YOUR GOAL: Take the line that has "Novecento (29, 1307)" in it and every line after it to the end of the entries, and reproduce them exactly.

INPUT RECORDS:
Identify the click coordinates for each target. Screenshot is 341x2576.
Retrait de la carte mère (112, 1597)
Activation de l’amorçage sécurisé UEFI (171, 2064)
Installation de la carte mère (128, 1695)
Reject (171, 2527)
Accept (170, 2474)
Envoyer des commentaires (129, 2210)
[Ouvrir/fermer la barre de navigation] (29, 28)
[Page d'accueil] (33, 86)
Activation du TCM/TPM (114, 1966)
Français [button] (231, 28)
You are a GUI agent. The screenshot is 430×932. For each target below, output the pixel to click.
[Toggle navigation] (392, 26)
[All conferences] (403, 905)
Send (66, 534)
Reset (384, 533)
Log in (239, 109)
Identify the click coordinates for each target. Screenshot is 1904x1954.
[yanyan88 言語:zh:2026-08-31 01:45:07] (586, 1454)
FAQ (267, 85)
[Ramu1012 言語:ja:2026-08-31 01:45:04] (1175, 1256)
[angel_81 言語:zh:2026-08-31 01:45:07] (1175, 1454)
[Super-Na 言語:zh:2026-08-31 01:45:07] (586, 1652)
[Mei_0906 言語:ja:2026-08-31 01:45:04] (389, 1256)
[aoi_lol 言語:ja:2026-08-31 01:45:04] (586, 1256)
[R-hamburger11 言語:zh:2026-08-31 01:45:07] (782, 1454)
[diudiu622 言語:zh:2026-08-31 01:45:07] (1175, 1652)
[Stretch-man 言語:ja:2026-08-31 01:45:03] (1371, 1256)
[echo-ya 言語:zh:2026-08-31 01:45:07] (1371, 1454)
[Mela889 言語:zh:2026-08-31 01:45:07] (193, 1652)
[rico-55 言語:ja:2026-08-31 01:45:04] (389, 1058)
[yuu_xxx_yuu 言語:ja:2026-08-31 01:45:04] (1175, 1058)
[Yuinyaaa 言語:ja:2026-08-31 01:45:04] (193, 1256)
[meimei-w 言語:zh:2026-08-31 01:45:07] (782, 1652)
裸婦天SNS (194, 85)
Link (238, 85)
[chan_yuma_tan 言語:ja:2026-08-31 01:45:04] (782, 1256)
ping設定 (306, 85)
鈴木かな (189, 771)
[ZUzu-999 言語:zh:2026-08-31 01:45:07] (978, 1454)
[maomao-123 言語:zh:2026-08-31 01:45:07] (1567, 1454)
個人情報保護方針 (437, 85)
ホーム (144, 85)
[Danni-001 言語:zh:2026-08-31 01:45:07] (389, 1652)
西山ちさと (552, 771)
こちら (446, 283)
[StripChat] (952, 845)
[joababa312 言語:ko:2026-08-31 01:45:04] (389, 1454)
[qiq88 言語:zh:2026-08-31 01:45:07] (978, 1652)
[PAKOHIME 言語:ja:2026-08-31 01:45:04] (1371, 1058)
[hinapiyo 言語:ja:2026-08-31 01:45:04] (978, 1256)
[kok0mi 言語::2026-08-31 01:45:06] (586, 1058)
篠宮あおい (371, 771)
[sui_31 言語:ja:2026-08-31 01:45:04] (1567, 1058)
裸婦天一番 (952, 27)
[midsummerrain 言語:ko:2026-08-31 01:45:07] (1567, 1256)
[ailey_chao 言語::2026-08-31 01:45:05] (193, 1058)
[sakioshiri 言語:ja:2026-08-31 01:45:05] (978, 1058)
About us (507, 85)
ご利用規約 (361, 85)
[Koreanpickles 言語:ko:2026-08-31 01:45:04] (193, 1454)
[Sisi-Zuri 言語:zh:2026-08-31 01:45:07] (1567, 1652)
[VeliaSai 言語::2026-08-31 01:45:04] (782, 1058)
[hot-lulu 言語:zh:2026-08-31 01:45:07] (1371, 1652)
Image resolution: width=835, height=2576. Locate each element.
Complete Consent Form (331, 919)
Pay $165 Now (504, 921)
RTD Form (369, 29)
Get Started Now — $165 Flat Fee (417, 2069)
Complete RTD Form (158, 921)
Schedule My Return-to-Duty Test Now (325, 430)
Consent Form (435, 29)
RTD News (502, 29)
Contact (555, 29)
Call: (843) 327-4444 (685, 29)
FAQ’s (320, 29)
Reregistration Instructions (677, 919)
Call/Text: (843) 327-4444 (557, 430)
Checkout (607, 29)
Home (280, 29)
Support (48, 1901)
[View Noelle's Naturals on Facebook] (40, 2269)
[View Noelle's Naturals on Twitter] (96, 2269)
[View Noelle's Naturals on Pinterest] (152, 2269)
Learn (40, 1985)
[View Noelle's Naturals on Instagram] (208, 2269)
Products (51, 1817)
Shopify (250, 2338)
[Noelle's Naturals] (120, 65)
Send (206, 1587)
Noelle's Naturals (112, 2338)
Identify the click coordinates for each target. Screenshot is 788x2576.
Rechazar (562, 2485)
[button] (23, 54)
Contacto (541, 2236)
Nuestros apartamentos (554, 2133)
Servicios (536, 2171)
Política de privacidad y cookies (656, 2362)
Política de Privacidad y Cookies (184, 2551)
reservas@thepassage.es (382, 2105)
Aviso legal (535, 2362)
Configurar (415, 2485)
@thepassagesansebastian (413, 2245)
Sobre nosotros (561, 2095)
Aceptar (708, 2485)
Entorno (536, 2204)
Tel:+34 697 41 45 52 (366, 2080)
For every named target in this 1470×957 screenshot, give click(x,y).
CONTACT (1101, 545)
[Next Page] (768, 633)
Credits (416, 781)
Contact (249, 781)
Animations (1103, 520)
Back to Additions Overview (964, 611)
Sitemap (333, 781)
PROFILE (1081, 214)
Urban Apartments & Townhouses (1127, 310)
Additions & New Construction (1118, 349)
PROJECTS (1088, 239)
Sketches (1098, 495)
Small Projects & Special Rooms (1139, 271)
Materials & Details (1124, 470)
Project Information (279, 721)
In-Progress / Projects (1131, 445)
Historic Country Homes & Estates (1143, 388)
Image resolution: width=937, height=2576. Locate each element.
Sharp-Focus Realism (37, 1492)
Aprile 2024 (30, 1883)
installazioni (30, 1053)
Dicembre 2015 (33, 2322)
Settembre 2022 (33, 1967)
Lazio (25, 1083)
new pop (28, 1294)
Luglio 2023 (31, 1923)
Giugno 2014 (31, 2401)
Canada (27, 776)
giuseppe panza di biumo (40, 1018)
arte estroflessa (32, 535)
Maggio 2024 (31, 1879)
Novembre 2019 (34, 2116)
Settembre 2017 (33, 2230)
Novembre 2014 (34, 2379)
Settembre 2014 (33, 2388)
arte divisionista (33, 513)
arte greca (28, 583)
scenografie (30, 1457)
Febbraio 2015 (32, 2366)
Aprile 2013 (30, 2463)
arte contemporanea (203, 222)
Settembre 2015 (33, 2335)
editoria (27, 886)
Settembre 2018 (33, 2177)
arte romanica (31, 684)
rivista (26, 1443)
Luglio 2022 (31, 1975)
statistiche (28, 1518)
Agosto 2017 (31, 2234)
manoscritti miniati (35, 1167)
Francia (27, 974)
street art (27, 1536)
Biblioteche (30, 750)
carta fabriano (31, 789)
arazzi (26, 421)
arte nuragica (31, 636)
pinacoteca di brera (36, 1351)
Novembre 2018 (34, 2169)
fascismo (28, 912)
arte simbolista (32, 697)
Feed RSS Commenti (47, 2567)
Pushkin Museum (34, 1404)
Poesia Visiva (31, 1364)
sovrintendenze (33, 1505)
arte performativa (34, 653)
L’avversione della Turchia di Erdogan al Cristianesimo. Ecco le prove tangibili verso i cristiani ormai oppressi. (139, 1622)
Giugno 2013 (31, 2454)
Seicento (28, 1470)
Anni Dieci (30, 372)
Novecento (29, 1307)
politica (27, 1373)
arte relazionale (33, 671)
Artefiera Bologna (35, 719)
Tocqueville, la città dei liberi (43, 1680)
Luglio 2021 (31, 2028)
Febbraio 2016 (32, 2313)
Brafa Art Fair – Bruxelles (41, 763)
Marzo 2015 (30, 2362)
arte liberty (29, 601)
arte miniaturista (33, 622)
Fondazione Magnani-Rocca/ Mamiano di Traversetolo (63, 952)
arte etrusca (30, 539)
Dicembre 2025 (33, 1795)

TASK RESPONSE:
Novecento (29, 1307)
politica (27, 1373)
arte relazionale (33, 671)
Artefiera Bologna (35, 719)
Tocqueville, la città dei liberi (43, 1680)
Luglio 2021 (31, 2028)
Febbraio 2016 (32, 2313)
Brafa Art Fair – Bruxelles (41, 763)
Marzo 2015 (30, 2362)
arte liberty (29, 601)
arte miniaturista (33, 622)
Fondazione Magnani-Rocca/ Mamiano di Traversetolo (63, 952)
arte etrusca (30, 539)
Dicembre 2025 (33, 1795)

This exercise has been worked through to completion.